--- EXERCISE OBJECTIVE ---
The records shown below are to be repeated exactly and completely.
[Opening INPUT RECORDS section]
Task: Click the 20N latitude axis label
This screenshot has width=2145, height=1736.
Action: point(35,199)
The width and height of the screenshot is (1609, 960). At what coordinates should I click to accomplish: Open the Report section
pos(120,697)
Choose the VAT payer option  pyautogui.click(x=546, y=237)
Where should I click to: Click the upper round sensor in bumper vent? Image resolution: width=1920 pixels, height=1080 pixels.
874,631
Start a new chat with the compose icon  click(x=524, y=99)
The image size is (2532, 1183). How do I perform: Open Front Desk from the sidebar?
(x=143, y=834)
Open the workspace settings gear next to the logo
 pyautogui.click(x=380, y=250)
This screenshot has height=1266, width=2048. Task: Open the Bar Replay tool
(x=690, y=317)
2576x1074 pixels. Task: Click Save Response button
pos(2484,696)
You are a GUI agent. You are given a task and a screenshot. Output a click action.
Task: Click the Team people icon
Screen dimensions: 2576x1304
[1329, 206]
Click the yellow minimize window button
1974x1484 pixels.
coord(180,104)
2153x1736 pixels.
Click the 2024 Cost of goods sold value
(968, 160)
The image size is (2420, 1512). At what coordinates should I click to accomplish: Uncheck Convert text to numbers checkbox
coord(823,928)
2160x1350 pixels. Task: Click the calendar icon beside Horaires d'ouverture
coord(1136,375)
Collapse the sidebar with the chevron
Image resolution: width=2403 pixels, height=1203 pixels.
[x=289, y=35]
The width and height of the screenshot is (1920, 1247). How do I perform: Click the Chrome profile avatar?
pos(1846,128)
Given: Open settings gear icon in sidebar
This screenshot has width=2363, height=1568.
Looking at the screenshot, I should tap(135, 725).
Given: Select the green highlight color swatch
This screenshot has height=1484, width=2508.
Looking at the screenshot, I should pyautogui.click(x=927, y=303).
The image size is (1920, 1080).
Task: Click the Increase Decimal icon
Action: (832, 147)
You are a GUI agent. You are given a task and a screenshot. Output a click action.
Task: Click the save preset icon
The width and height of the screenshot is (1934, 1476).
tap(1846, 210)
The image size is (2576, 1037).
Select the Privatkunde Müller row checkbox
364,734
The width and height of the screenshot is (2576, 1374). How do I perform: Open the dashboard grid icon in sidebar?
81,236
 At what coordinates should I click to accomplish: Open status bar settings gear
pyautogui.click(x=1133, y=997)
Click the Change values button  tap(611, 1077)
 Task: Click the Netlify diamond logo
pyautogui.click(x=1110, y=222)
[Closing INPUT RECORDS section]
--- SOLUTION FOR THIS EXERCISE ---
Task: Click the 20N latitude axis label
This screenshot has width=2145, height=1736.
Action: point(35,199)
The width and height of the screenshot is (1609, 960). At what coordinates should I click to accomplish: Open the Report section
pos(120,697)
Choose the VAT payer option  pyautogui.click(x=546, y=237)
Where should I click to: Click the upper round sensor in bumper vent? Image resolution: width=1920 pixels, height=1080 pixels.
874,631
Start a new chat with the compose icon  click(x=524, y=99)
The image size is (2532, 1183). How do I perform: Open Front Desk from the sidebar?
(x=143, y=834)
Open the workspace settings gear next to the logo
 pyautogui.click(x=380, y=250)
This screenshot has height=1266, width=2048. Task: Open the Bar Replay tool
(x=690, y=317)
2576x1074 pixels. Task: Click Save Response button
pos(2484,696)
You are a GUI agent. You are given a task and a screenshot. Output a click action.
Task: Click the Team people icon
Screen dimensions: 2576x1304
[1329, 206]
Click the yellow minimize window button
1974x1484 pixels.
coord(180,104)
2153x1736 pixels.
Click the 2024 Cost of goods sold value
(968, 160)
The image size is (2420, 1512). At what coordinates should I click to accomplish: Uncheck Convert text to numbers checkbox
coord(823,928)
2160x1350 pixels. Task: Click the calendar icon beside Horaires d'ouverture
coord(1136,375)
Collapse the sidebar with the chevron
Image resolution: width=2403 pixels, height=1203 pixels.
[x=289, y=35]
The width and height of the screenshot is (1920, 1247). How do I perform: Click the Chrome profile avatar?
pos(1846,128)
Given: Open settings gear icon in sidebar
This screenshot has width=2363, height=1568.
Looking at the screenshot, I should tap(135, 725).
Given: Select the green highlight color swatch
This screenshot has height=1484, width=2508.
Looking at the screenshot, I should pyautogui.click(x=927, y=303).
The image size is (1920, 1080).
Task: Click the Increase Decimal icon
Action: (832, 147)
You are a GUI agent. You are given a task and a screenshot. Output a click action.
Task: Click the save preset icon
The width and height of the screenshot is (1934, 1476).
tap(1846, 210)
The image size is (2576, 1037).
Select the Privatkunde Müller row checkbox
364,734
The width and height of the screenshot is (2576, 1374). How do I perform: Open the dashboard grid icon in sidebar?
81,236
 At what coordinates should I click to accomplish: Open status bar settings gear
pyautogui.click(x=1133, y=997)
Click the Change values button  tap(611, 1077)
 Task: Click the Netlify diamond logo
pyautogui.click(x=1110, y=222)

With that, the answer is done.